[Work instructions]:
Echo the stretch of the glass-ionomer cement antibacterial testing text from "Glass-ionomer cement disks" through "and 10% concentrations.", character for character.

[Document segment]:
>>>>

2.4. Antibacterial activity testing for GIC (agar disk diffusion assay)
Glass-ionomer cement disks were prepared using PTFE moulds (7 mm in diameter and 1 mm thick). MgO nanoparticles were added to the glass-ionomer powder, and the powder/liquid ratio was maintained per the manufacturer's instructions (P/L ratio: 2.9:1). A total of 120 specimens were prepared (10 disks for each group of material per microorganism tested). The positive control group was prepared by mixing chlorhexidine diacetate powder at 1% (w/w) to the GIC powder. A 1% concentration of chlorhexidine diacetate was selected based on results reported that the incorporation of 1% CHX diacetate is the optimal concentration to provide appropriate antibacterial properties without compromising the physical and bonding properties of the glass-ionomer cement [24]. The MgO nanoparticles were added to the GIC powder at 0%, 1%, 2.5%, 5%, and 10% concentrations.
Antibacterial activity was determined via an agar disk diffusion method using BHI agar. After the 24-h incubation period, suspensions of McFarland 0.5 were prepared in a standard saline solution (0.85% NaCl). Using a sterile swab, a 100 μl aliquot was spread onto BHI agar plates and left to dry at room temperature for 30 min. Then the GIC specimens were placed onto a BHI agar plate inoculated with each bacterial strain. After the agar plates were incubated at 37 °C for 48 h, the diameters of the zones of inhibition produced around the specimens were measured using a digital calliper at three different points. The sizes of the inhibition zones around the GIC disks were calculated by subtracting the diameter of the specimen (7 mm) from the average of three measurements of the halo around the GIC disks [24].

<<<<

[Exercise data]:

>>>>

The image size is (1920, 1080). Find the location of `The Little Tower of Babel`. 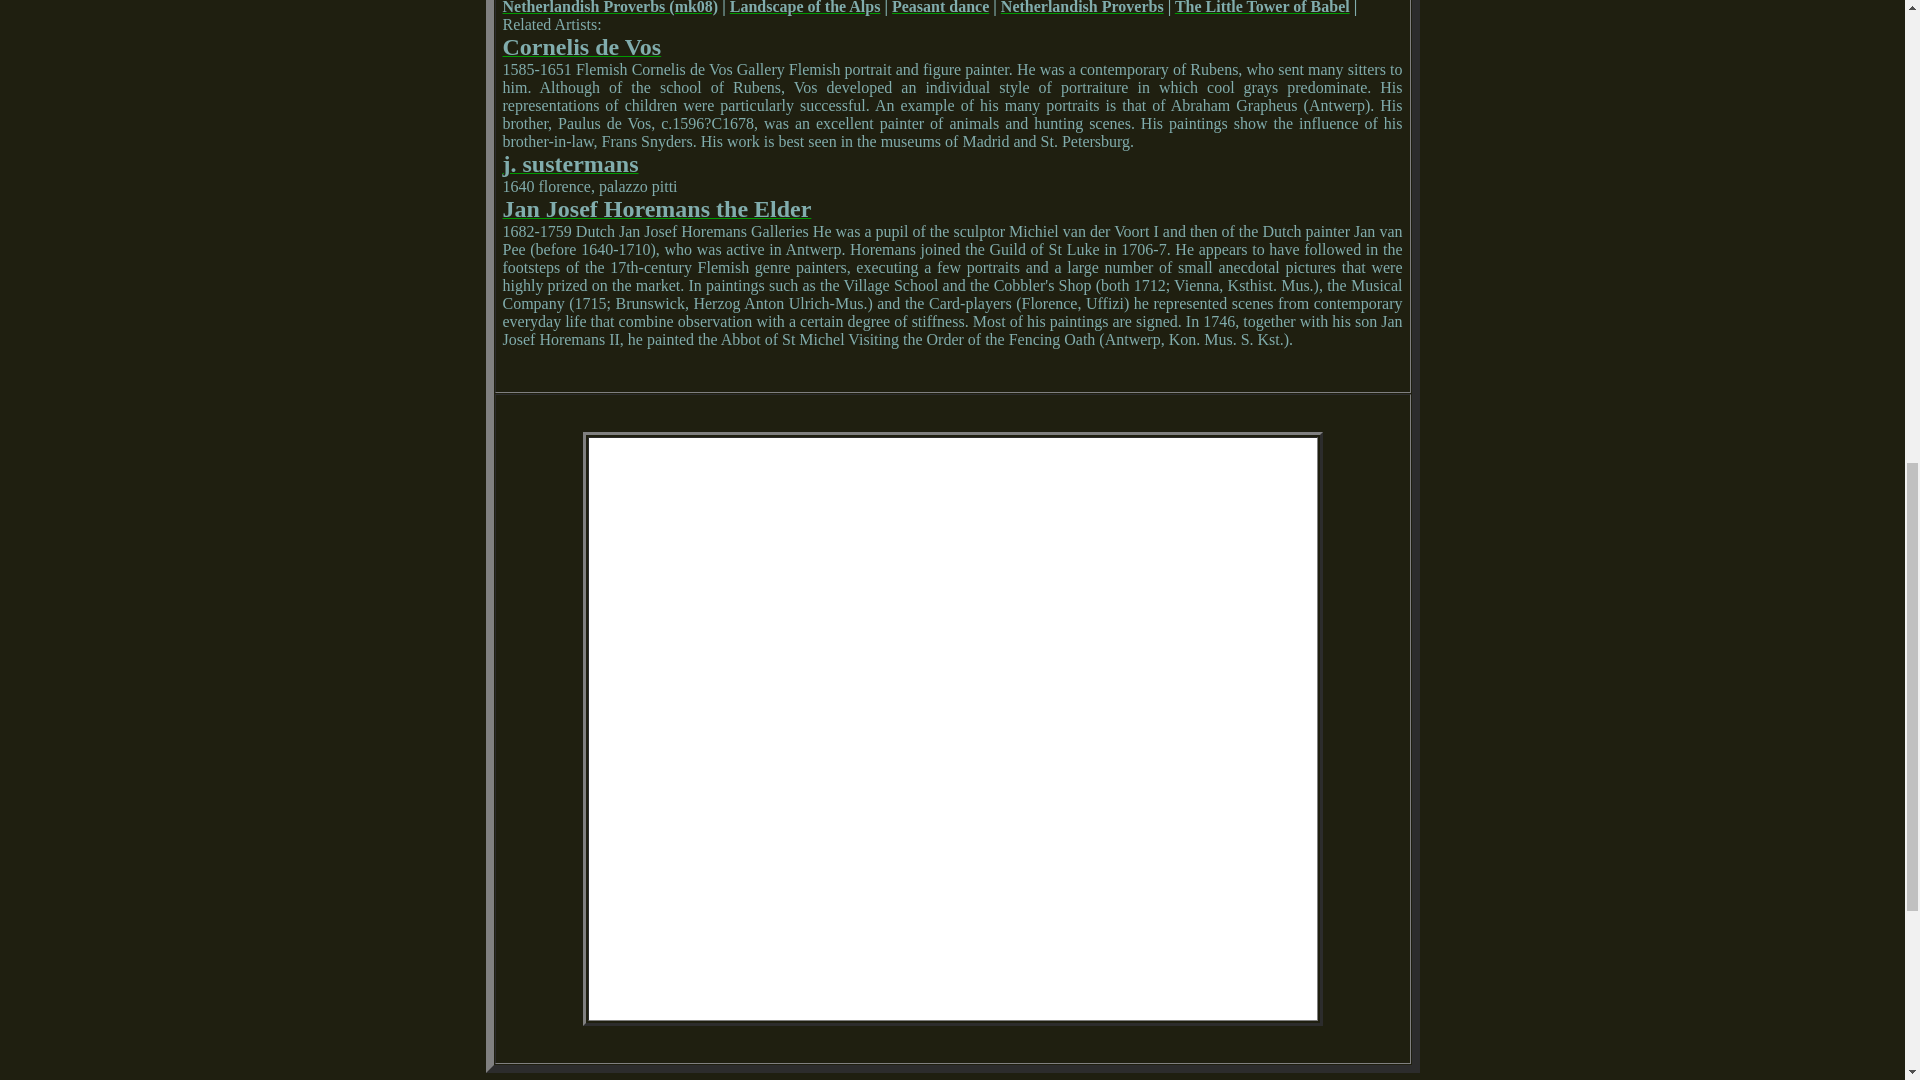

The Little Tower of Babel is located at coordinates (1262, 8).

<<<<
>>>>

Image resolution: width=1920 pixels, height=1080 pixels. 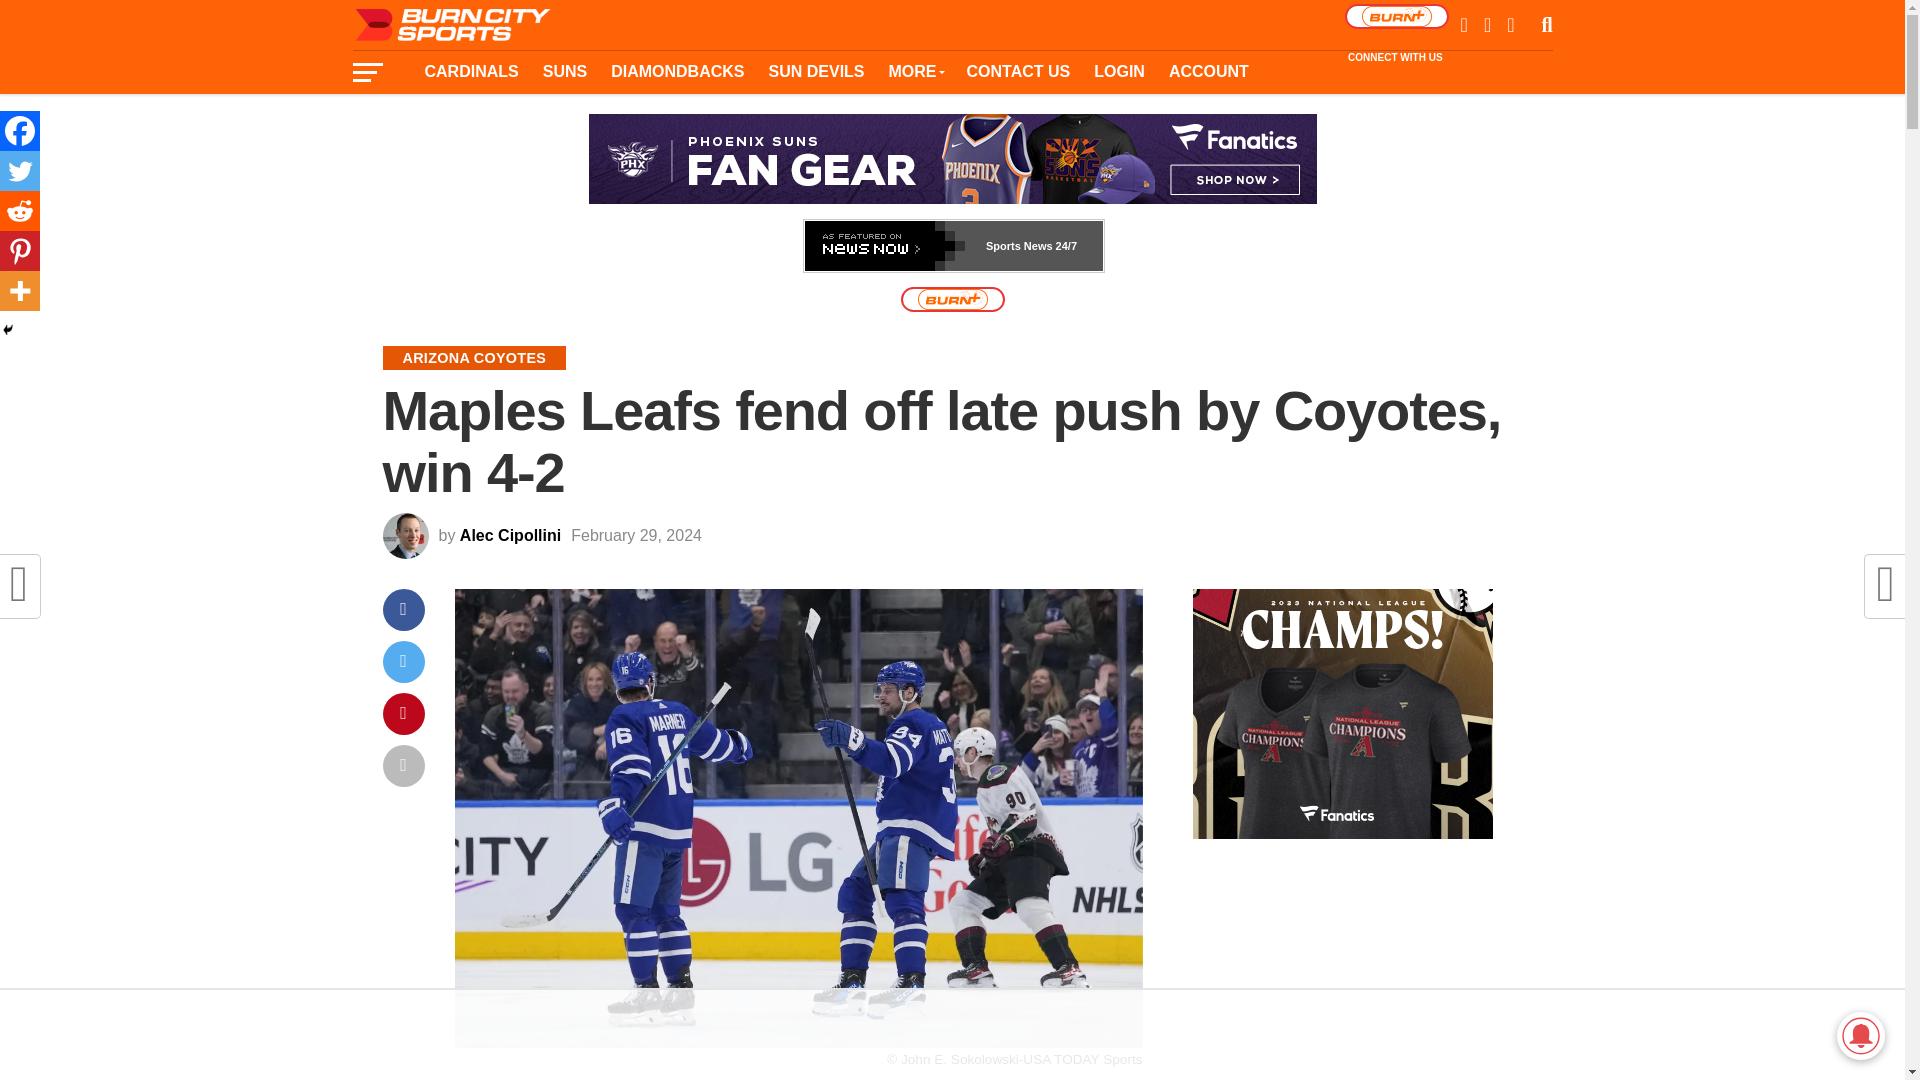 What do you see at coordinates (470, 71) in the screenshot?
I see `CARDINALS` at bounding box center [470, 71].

<<<<
>>>>

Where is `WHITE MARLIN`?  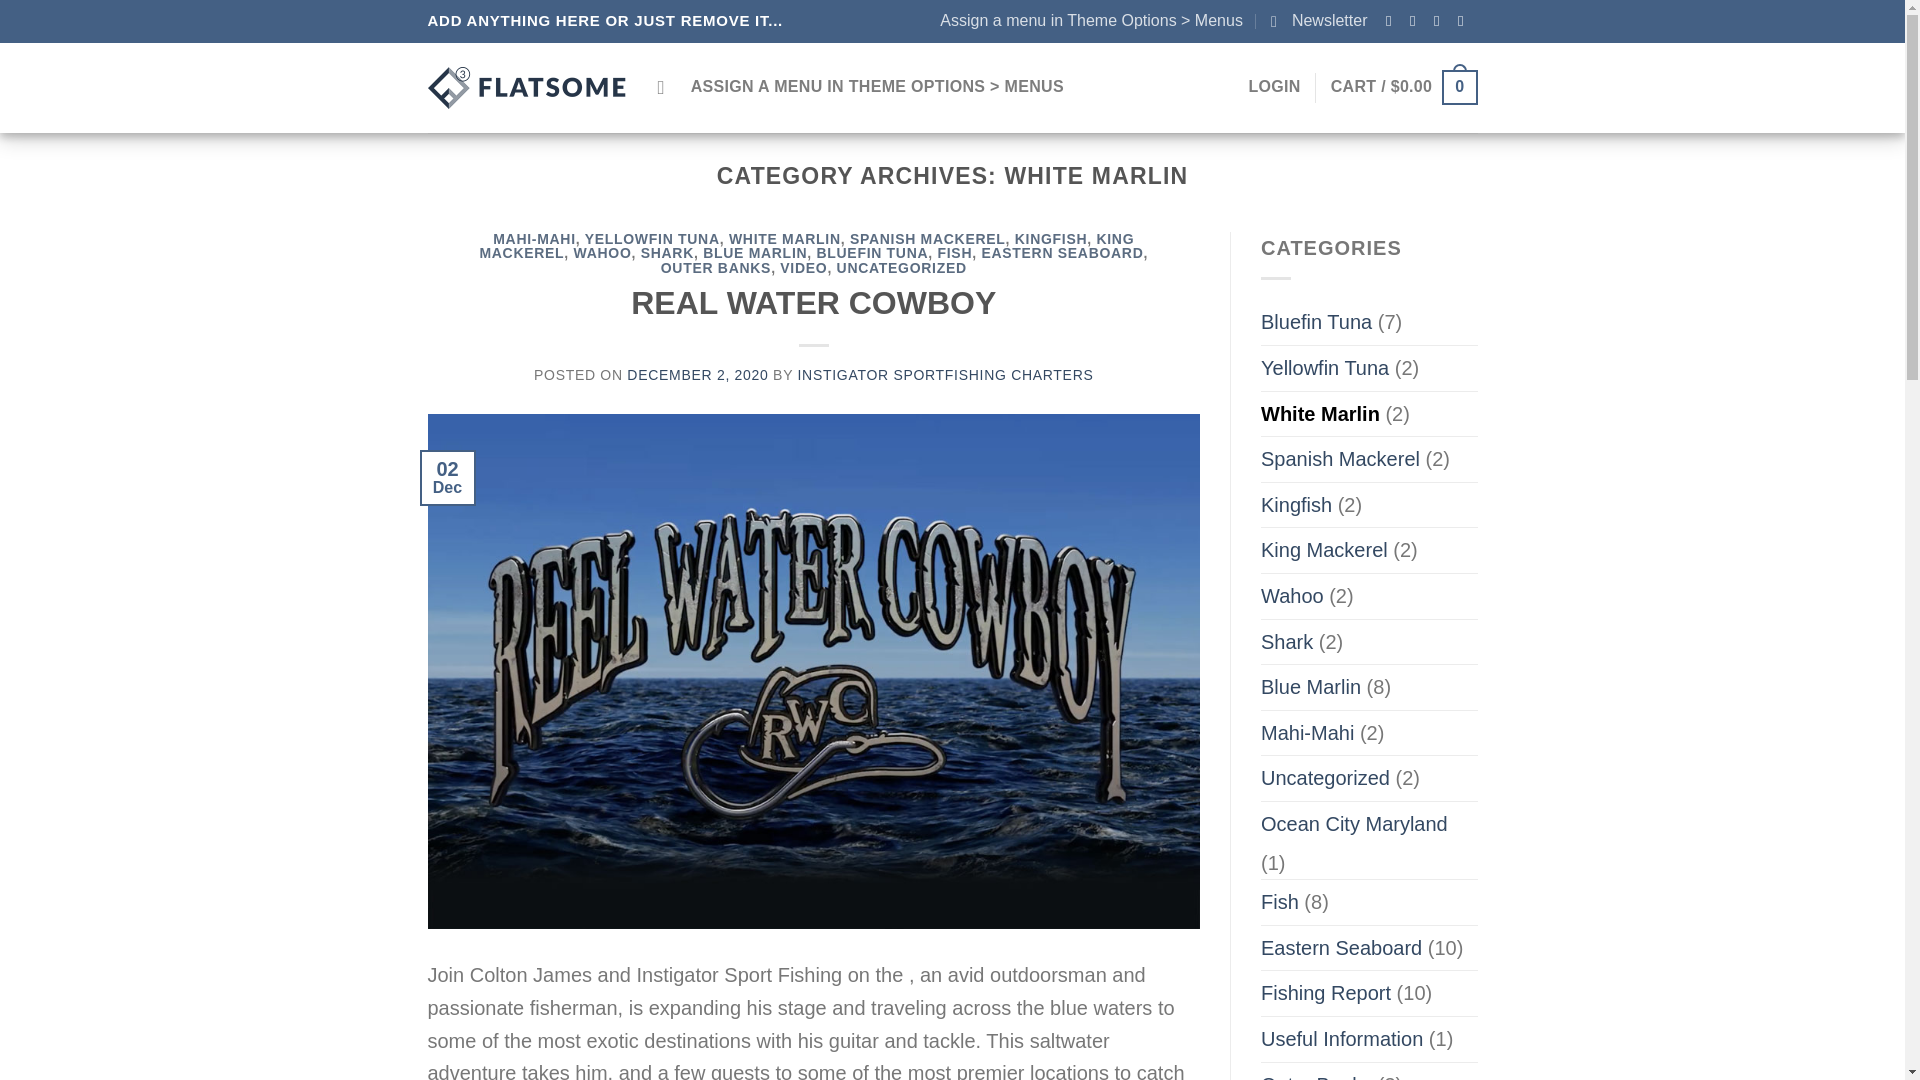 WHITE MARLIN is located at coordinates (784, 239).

<<<<

[Task response]:
Glass-ionomer cement disks were prepared using PTFE moulds (7 mm in diameter and 1 mm thick). MgO nanoparticles were added to the glass-ionomer powder, and the powder/liquid ratio was maintained per the manufacturer's instructions (P/L ratio: 2.9:1). A total of 120 specimens were prepared (10 disks for each group of material per microorganism tested). The positive control group was prepared by mixing chlorhexidine diacetate powder at 1% (w/w) to the GIC powder. A 1% concentration of chlorhexidine diacetate was selected based on results reported that the incorporation of 1% CHX diacetate is the optimal concentration to provide appropriate antibacterial properties without compromising the physical and bonding properties of the glass-ionomer cement [24]. The MgO nanoparticles were added to the GIC powder at 0%, 1%, 2.5%, 5%, and 10% concentrations.